Some people develop type 2 diabetes only when they are very old, without having been very overweight or inactive during their life. This is probably because the regenerative capacity of the pancreas is not limitless, and the ability to make insulin slowly declines with time in everyone. But ageing just brings you closer to the edge — usually something else is also required to push you over. Whether ‘getting old’ will result in type 2 diabetes is determined by how great the demands are for insulin production and how great this capacity has already been reduced by other factors. Of those people who develop type 2 diabetes in their eighties, it is often suggested that it was probably always going to happen no matter what, given enough time. But if these same people had been overweight and inactive during their lives, it would probably have happened much earlier.


Type 2 diabetes will affect at least one in every three people at some point during their lifetime. But it will not affect everyone.

There are many people who are overweight who don’t get diabetes. There are many who have a poor diet or the wrong genes, and they don’t get diabetes either. To get type 2 diabetes you need all three things to happen.

Type 2 diabetes is made more likely if any one of these factors is increased. For example, an unhealthy diet will increase the work of the pancreas and increase the risk of diabetes. Similarly, being overweight can increase your risk of diabetes even without a strong family history. Equally, some people have a strong family history of diabetes so it doesn’t take much extra work or being very overweight for diabetes to occur. Of course, if more than one of these factors is increased, your risk will multiply and diabetes will become both more likely and more likely to occur at an earlier age.

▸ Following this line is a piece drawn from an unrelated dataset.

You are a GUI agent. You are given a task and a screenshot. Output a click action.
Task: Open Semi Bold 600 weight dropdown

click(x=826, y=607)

At the same time, the best ways to prevent and treat diabetes will target these important areas. For example, changes in the amount and types of sugar and fibre in your diet can reduce the strain on your pancreas to produce large amounts of insulin (see Chapter 3). Getting rid of any extra fat in your body through diet (Chapter 4) and increased physical activity (Chapter 5) will reduce its limiting effects on your metabolism and reduce insulin resistance. Some medicines will also help to protect the beta-cells and make them more able to compensate for the demands of glucose control.

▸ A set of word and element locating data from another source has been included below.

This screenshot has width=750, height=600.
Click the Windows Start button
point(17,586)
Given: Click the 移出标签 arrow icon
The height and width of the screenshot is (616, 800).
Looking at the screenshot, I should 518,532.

In its early stages, diabetes is reversible. For example, gastric bypass surgery dramatically reduces food intake and causes a great decline in the amount of ectopic fat in your body (see Chapter 4). This is able to ‘cure’ type 2 diabetes such that many people having this procedure can keep control of their glucose levels without the need for any medications. It requires complicated, invasive major surgery that is not an answer for the over 430 million people worldwide with type 2 diabetes. But it does illustrate that once you understand some of the factors involved in the development of diabetes (like ectopic fat), and target them early enough, anything is possible.